# Rounding out Albion One



## CATDAD (Feb 14, 2020)

Sup VI nerds,

Albion One has been a fantastic introduction to orchestral library power! Now I'm looking for my next step. I've been looking around, listening to lots of different examples and reviews. I am looking for something with more control over my instruments now. I already have Spitfire Percussion (Joby) and Spitfire Solo Strings as well. I have my eye on Nucleus because it seems like it is incredible value for the cost, and sounds great. I would be primarily after its smaller sections, solos for instruments other than strings, and its choir. Currently, I have a budget at about $500 (CAD!) and have access to student discounts. It seems like it would run on my weaker laptop as well. My intention with these libraries has been for video game soundtrack stuff, and for flavour in dance music production. Versatility and ease-of-use are the name of the game here for me. I'm NOT looking for something focusing on epic sound, but something that has a bit of punch when called for.

Questions:
How challenging would it be to blend Nucleus and Albion One together? With Albion being used generally to pump up Nucleus when called for.
Is this a smart move, or should I continue to save for, say, BBCSO or something?
Other similar libraries that have particular reason for consideration? (keeping in mind potential student discounts for pricing)


Thank you for your time and experience on the matter.


----------



## BassClef (Feb 14, 2020)

I think Nucleus is a good choice for your situation and it should be very easy to blend it with the sections from Albion One. The big question is... will you be satisfied with the fairly limited number of instrument articulations.


----------



## mohsohsenshi (Feb 14, 2020)

CATDAD said:


> I am looking for something with *more control over my instruments* now
> 
> I *already have *Spitfire Percussion (Joby) and *Spitfire Solo Strings* as well
> 
> ...



I mark some of your points and these recall me a review:





Library Spotlight - Amadeus Symphonic Orchestra


Get it here: https://sonicscores.com/amadeus/




vi-control.net





Check Cory's channel and watch this review until the end, you may find this library suits your need very well but at a low price. And Cory's review videos are very helpful for those who make the first step in the VI's world in choosing libraries.

I found that the solo strings will be Amadeus's weak point, since you already have Spitfire Solo Strings it won't be a problem.


----------



## brenneisen (Feb 14, 2020)

SCS


----------



## Fleer (Feb 18, 2020)

Save for BBCSO. It’s the Beeb. ‘Nuff said.


----------



## CATDAD (Feb 21, 2020)

Thank you for your responses! 

Good call on the articulations @BassClef, I did give it some thought and decided I can still make due with less artix for now.

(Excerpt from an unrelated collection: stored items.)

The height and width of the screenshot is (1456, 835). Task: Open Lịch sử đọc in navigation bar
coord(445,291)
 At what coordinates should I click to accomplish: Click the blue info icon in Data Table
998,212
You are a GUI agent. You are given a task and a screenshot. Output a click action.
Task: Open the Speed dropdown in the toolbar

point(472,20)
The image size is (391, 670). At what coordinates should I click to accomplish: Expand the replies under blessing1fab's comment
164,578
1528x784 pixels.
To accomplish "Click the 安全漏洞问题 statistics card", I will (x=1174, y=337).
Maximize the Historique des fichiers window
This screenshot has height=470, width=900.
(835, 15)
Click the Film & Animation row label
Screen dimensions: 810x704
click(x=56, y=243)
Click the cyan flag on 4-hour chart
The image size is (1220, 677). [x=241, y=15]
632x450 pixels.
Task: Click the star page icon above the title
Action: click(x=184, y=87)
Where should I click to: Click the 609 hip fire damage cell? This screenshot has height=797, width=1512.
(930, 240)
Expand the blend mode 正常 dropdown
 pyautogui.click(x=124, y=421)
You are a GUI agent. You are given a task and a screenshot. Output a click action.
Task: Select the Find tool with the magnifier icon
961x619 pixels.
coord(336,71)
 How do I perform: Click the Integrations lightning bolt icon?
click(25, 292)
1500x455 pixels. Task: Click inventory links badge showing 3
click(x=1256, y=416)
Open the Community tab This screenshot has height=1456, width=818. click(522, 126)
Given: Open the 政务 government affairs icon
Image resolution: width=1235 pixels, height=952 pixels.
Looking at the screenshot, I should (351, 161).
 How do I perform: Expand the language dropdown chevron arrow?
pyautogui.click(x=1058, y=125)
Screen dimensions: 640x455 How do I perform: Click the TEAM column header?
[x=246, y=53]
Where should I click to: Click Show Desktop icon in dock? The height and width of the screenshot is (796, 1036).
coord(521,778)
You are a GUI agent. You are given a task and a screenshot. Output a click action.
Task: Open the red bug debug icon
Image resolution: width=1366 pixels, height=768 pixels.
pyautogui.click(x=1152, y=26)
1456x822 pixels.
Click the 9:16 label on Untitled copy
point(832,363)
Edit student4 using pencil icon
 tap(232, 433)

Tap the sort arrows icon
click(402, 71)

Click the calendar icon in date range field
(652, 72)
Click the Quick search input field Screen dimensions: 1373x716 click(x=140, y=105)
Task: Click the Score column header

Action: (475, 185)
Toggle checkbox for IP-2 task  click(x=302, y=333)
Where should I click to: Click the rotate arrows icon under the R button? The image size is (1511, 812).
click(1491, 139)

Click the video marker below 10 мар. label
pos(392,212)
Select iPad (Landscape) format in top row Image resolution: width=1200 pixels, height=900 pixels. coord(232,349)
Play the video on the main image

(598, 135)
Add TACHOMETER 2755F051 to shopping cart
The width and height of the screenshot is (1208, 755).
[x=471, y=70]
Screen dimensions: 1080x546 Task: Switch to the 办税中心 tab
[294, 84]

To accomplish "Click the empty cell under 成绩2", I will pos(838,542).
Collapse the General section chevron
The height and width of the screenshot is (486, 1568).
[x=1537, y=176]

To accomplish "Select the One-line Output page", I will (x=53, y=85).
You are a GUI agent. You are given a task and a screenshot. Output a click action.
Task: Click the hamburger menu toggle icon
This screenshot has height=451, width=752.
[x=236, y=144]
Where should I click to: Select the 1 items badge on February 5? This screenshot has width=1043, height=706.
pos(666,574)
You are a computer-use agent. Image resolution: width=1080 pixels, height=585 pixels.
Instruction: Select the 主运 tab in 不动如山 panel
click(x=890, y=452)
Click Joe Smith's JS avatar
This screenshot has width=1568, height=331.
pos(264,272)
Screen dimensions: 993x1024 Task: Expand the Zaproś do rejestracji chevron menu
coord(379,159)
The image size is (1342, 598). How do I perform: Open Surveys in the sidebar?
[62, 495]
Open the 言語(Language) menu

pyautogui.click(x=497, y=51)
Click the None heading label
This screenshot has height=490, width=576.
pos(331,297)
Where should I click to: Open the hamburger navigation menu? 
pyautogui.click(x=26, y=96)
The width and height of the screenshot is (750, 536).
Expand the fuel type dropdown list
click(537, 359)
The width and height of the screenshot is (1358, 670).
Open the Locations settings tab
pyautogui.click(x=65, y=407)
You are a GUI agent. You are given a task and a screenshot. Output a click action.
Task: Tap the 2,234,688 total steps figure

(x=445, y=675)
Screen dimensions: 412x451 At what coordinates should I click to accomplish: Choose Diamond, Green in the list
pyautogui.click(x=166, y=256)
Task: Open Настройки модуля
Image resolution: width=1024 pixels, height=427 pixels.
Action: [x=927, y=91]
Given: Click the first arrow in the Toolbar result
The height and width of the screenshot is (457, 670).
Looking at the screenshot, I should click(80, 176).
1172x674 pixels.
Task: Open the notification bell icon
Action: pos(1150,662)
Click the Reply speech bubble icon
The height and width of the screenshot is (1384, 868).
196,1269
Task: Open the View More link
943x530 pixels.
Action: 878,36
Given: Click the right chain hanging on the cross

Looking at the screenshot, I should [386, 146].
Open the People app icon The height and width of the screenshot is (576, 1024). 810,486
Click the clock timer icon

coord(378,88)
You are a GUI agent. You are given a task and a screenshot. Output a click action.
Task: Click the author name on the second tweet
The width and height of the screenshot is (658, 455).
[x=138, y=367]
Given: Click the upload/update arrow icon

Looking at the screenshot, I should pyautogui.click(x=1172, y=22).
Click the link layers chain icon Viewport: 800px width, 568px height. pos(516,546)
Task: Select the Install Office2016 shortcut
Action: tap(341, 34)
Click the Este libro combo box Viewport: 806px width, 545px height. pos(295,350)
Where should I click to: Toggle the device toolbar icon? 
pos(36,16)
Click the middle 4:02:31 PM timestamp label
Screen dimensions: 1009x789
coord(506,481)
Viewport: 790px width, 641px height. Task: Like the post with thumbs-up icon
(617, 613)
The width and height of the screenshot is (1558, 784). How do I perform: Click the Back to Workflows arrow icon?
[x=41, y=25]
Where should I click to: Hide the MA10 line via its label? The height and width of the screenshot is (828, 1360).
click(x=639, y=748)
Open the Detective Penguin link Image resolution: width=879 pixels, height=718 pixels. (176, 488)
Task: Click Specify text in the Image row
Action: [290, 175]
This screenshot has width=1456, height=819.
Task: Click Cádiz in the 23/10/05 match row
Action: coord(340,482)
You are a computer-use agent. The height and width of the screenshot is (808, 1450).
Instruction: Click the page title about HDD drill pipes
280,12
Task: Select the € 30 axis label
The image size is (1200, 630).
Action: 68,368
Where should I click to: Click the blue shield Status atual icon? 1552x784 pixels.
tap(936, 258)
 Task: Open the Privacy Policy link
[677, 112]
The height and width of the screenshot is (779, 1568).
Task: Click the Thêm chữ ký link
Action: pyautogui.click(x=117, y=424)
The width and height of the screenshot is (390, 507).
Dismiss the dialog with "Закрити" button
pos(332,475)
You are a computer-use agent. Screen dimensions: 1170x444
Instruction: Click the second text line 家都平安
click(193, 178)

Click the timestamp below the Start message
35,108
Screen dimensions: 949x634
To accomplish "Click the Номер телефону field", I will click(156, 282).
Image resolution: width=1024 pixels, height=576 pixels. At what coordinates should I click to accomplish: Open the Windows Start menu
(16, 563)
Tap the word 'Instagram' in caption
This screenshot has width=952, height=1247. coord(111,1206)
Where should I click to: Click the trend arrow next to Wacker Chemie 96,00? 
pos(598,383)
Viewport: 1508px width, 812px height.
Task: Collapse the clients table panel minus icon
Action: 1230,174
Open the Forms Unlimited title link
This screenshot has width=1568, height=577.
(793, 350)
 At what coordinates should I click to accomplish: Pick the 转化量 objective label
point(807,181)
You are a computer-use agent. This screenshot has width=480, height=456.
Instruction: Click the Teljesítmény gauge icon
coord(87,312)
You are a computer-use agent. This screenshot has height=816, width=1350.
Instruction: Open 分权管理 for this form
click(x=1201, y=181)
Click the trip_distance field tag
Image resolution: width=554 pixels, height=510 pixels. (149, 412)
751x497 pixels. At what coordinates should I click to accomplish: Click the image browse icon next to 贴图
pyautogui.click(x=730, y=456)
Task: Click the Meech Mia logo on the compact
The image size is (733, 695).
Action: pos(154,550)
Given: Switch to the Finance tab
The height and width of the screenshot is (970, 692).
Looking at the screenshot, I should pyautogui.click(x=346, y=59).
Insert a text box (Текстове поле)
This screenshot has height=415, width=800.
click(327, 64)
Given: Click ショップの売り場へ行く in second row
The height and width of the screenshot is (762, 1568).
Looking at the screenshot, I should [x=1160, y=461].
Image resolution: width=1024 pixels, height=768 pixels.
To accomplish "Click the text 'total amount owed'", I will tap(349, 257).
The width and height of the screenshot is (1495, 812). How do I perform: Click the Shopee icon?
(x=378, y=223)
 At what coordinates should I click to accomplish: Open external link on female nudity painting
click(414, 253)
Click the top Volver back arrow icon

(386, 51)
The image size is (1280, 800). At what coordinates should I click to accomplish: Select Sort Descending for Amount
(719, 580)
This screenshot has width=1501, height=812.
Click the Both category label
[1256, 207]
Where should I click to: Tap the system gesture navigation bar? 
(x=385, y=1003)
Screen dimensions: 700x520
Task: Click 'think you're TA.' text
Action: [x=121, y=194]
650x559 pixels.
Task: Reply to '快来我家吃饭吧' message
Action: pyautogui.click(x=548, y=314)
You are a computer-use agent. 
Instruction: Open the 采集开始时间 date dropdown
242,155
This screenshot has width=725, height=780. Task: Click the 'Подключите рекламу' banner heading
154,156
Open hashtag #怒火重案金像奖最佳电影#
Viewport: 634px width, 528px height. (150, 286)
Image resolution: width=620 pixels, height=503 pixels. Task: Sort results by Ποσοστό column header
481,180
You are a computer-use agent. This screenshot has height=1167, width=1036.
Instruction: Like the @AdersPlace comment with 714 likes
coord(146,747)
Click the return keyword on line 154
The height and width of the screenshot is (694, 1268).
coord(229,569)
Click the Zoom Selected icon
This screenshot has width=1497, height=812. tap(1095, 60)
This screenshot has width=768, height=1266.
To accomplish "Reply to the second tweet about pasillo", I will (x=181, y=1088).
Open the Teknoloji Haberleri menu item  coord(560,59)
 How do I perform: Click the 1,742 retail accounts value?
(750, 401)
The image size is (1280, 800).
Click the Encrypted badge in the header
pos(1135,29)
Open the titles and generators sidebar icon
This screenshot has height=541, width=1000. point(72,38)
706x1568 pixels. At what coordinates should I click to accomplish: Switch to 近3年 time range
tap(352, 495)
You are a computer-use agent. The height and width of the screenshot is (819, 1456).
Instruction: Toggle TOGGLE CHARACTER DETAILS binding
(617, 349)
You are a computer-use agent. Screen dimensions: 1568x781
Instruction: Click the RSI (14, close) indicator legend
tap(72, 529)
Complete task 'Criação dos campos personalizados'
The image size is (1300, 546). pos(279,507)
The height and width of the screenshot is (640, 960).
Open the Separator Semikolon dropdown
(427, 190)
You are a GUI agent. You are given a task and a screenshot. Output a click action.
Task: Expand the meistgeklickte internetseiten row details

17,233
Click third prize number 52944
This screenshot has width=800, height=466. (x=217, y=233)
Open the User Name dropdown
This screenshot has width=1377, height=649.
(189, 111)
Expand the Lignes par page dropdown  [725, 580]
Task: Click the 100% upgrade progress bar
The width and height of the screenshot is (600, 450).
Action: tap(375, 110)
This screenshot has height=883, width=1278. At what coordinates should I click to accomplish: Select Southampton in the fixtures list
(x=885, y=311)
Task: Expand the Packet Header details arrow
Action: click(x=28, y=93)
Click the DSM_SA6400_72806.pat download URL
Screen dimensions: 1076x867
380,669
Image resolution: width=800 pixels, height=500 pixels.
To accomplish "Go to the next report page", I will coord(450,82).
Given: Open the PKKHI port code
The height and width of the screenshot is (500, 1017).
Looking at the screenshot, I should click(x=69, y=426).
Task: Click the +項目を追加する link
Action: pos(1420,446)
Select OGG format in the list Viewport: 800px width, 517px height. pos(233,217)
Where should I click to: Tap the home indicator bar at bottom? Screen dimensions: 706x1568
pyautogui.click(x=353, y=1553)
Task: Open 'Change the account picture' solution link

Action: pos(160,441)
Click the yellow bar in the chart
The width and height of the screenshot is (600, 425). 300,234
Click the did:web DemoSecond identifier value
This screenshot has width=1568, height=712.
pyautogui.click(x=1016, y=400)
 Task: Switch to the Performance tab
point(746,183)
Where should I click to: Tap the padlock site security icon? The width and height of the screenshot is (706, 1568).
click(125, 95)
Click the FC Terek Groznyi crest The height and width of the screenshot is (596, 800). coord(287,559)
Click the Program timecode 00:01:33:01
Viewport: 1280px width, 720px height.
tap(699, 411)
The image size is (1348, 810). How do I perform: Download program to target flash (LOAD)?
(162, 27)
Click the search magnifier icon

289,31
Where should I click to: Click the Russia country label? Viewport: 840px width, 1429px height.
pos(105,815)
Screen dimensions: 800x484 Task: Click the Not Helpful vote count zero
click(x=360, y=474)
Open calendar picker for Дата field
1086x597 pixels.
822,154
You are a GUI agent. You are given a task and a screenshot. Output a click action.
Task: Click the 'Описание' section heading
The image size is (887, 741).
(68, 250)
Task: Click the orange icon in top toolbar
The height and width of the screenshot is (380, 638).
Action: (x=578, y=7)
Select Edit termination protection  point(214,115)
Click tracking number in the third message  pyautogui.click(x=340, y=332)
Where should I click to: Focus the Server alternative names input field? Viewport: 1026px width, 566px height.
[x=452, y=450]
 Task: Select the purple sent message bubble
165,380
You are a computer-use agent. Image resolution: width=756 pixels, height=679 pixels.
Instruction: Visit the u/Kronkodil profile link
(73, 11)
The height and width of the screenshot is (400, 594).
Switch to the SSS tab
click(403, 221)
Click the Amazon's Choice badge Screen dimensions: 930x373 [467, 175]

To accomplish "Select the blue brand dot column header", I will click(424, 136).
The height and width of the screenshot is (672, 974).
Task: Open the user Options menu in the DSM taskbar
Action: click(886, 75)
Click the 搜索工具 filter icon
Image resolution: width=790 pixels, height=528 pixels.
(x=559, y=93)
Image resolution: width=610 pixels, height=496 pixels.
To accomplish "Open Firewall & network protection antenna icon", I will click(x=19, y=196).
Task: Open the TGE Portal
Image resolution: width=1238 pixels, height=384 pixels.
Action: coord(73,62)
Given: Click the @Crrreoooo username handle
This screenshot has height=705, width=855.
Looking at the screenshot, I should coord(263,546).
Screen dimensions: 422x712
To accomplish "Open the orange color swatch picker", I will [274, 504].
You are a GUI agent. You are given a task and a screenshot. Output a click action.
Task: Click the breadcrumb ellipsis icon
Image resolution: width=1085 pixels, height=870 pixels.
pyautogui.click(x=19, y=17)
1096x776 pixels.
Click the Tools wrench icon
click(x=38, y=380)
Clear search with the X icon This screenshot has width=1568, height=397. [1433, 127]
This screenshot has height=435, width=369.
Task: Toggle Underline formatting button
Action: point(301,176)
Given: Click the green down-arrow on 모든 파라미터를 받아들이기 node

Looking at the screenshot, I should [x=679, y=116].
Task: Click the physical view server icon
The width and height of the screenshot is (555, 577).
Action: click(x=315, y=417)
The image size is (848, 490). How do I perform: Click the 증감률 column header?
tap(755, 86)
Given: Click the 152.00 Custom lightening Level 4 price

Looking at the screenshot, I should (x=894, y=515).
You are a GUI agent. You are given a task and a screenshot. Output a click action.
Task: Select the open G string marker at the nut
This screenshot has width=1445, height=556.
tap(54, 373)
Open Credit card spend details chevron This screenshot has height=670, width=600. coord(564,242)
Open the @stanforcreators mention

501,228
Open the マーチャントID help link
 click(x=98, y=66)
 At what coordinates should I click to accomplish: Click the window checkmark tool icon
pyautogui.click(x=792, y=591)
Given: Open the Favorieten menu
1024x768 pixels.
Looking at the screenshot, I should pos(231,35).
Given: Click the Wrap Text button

This would be most impactful for me with chamber-size strings, and likely a case for upgrading later on. It was something I didn't think upon immediately because my other libraries do have decent articulation coverage by comparison, so thanks for that.

@mohsohsenshi that review was surprising and solid. I am already familiar with Cory's channel, and quite enjoy his straightforward and thorough review style. That being said, Amadeus' sound just wasn't inspiring to me. The extra bits and bobs it has are things I already have covered or don't have need for.

In the end I did go with Nucleus. A decent foundation with a sound that seems flexible in application. When I need some additional mics/articulations for specific instruments badly enough, I'll purchase those specific libraries when the time comes (likely chamber-sized strings, specialized choir, or a library with more specific flavour) so I can save cash for those, instead of BBCSO. It is fast to work with and runs well on my laptop, so it'll always make a good sketching/support library down the line (especially given its total size). 


Cheers, keep them creative juices flowing!


----------



## THW (Mar 10, 2020)

CATDAD said:


> Thank you for your responses!
> 
> Good call on the articulations @BassClef, I did give it some thought and decided I can still make due with less artix for now. This would be most impactful for me with chamber-size strings, and likely a case for upgrading later on. It was something I didn't think upon immediately because my other libraries do have decent articulation coverage by comparison, so thanks for that.
> 
> ...


Greetings — How is nucleus working for you? I’m considering this same combination (currently using albion one.)


----------



## CATDAD (Mar 10, 2020)

Hey @THW !

It has been working a treat for me! Having control of the smaller sections and soloists is really nice coming from Albion One, and it truly feels like a versatile core to branch from in the future.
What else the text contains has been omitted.